The user’s first account has already been terminated from Roblox it’s pointless alternative accounts exist no point in kicking just one account every time it joins, I believe this issue is on kohls end at this point.
2 Likes
Not worth doing, the exploiter can just make an alt
2 Likes
I’m sorry, what new chat? I’ve not been aware Roblox has implemented a new chat.
1 Like
What was his name?
You can see it here
1 Like
I believe the name was sub_due.
1 Like
Ah, thank you so much I will look into this. Just really sucks I have to do this I would think the owner of kohls admin would have been on this a while ago considering it’s a big admin used by many games.
1 Like
I see, Ip banning him would be very hard to do but if you find a backdoor in Localization service then go for it.
1 Like
I’m so sorry, I just now saw this yes I’m 100% sure I am using the original model and I was not aware that kohls uses a backdoor that’s another bummer this is honestly a shame.
2 Likes
I would recommend people use a custom admin because HD admin has at least 2 backdoors I’ve found before.
Honestly, I believe those must of been backdoored models as well as fake ones as I know HD admin wouldn’t have backdoors in it he’s a very known developer.
1 Like
HD admin is made by trusted people such as Oblivious.
and No it doesn’t have a backdoor.
The backdoor was a fake HD admin model.
and it was confirmed.
2 Likes
Glad, I was right on the statement I just made.
2 Likes
What you’re experiencing at the moment is completely unrelated to Kohl’s admin commands. The last time it had a major vulnerability was before FilteringEnabled was a thing. Kohl’s utilized loadstring() on a StringValue object to execute code via the :s and :ls commands.
Now that FilteringEnabled is mandatory for all Roblox experiences, this is no longer an issue. You are either using a fake version of the admin script, or there is another script/plugin that is allowing exploiters to remotely execute server-sided code from your game.
1 Like
This can’t be the case, the users were server banned by the exploiter I saw a clip of it, and I’m 100% sure I’m using the original kohls but I can double check once more.
1 Like
This is 100% possible if your game was backdoored – which it most likely was.

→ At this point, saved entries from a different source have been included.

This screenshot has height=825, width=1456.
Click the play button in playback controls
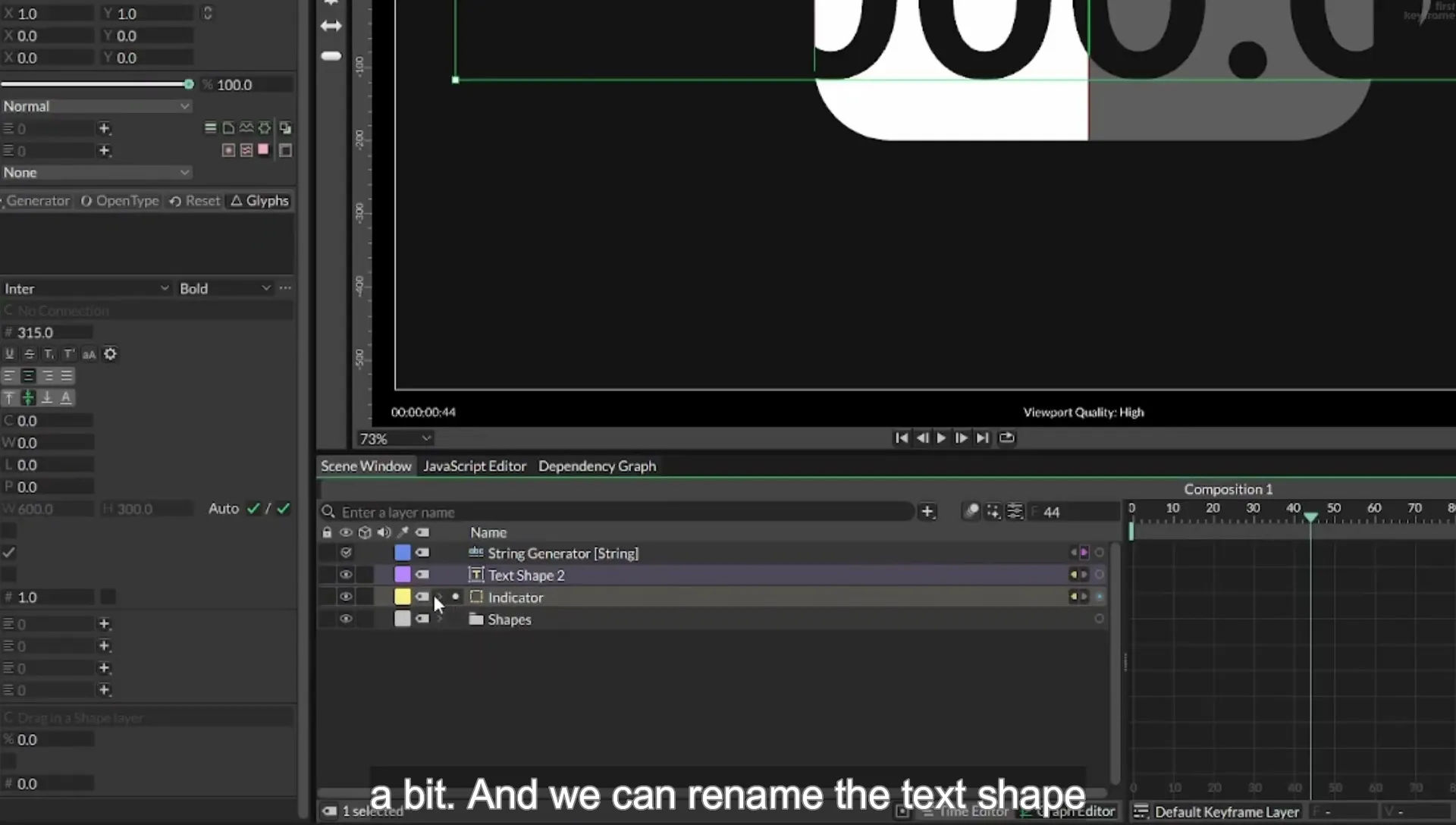pyautogui.click(x=941, y=438)
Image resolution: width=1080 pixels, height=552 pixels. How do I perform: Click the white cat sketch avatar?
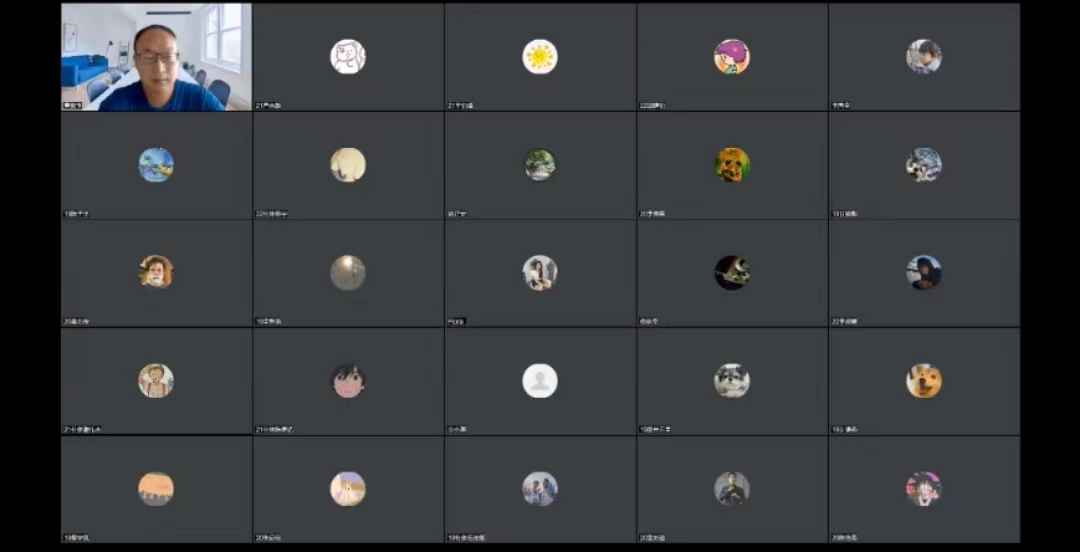pos(348,57)
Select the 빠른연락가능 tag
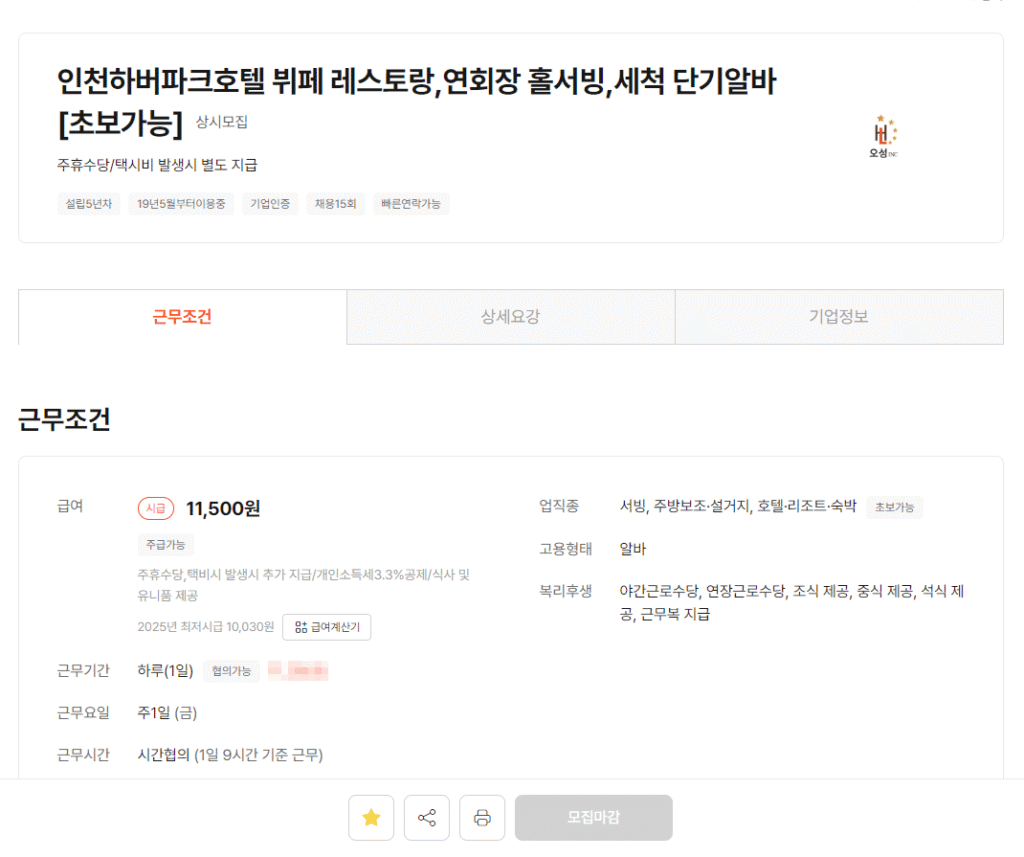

In order to verify you’re running on the real version of Kohl’s source code, open the “Loader” script and find the segment of code that invokes require(). From there you can navigate to the library and paste the ID that is being imported.
For example:
This whole ordeal is kinda freaking me out to be honest.
1 Like
Kohls is just super outdated, I know it’s unprotected that’s 100% for sure my friend made a crash script a while ago which I patched.